• _THE TASK_
Work out how many lines in the following entries contain the string "agent", and write only that number.
#####
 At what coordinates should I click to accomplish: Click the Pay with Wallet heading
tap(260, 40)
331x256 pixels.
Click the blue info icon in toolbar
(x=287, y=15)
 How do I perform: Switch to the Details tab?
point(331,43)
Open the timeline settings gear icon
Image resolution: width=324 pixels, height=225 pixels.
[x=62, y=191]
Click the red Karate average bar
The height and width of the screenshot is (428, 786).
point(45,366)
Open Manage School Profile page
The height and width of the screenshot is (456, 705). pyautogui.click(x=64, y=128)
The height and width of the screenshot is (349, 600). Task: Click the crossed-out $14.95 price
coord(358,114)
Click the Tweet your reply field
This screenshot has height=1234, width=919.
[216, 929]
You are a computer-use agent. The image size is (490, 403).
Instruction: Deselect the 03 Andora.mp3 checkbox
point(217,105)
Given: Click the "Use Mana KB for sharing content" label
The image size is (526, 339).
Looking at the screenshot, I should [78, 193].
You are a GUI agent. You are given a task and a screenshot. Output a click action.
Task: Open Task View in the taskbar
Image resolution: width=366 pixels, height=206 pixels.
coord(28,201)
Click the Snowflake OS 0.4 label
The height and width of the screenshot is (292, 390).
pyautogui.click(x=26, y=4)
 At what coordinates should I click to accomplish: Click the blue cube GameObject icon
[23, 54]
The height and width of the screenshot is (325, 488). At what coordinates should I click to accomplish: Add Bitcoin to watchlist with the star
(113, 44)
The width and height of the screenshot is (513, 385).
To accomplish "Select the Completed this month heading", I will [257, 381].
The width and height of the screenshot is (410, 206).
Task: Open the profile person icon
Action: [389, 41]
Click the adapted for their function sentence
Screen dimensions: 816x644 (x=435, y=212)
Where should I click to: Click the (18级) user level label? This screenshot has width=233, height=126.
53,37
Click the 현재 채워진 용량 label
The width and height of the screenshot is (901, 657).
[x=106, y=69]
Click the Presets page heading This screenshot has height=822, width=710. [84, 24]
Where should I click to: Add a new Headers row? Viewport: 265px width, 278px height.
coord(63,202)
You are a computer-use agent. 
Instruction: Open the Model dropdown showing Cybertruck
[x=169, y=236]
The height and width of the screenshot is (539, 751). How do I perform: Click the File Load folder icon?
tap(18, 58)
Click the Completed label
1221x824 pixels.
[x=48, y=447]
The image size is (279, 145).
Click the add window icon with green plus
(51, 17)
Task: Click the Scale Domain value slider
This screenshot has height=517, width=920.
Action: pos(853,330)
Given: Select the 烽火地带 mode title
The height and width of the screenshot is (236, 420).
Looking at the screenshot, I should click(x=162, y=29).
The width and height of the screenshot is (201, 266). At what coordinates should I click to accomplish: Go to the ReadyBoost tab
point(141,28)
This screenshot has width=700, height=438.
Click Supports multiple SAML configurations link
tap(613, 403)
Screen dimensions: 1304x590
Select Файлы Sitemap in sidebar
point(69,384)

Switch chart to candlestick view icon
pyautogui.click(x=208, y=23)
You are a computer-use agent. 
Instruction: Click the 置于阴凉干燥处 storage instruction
#####
• _RESPONSE TO THE TASK_
4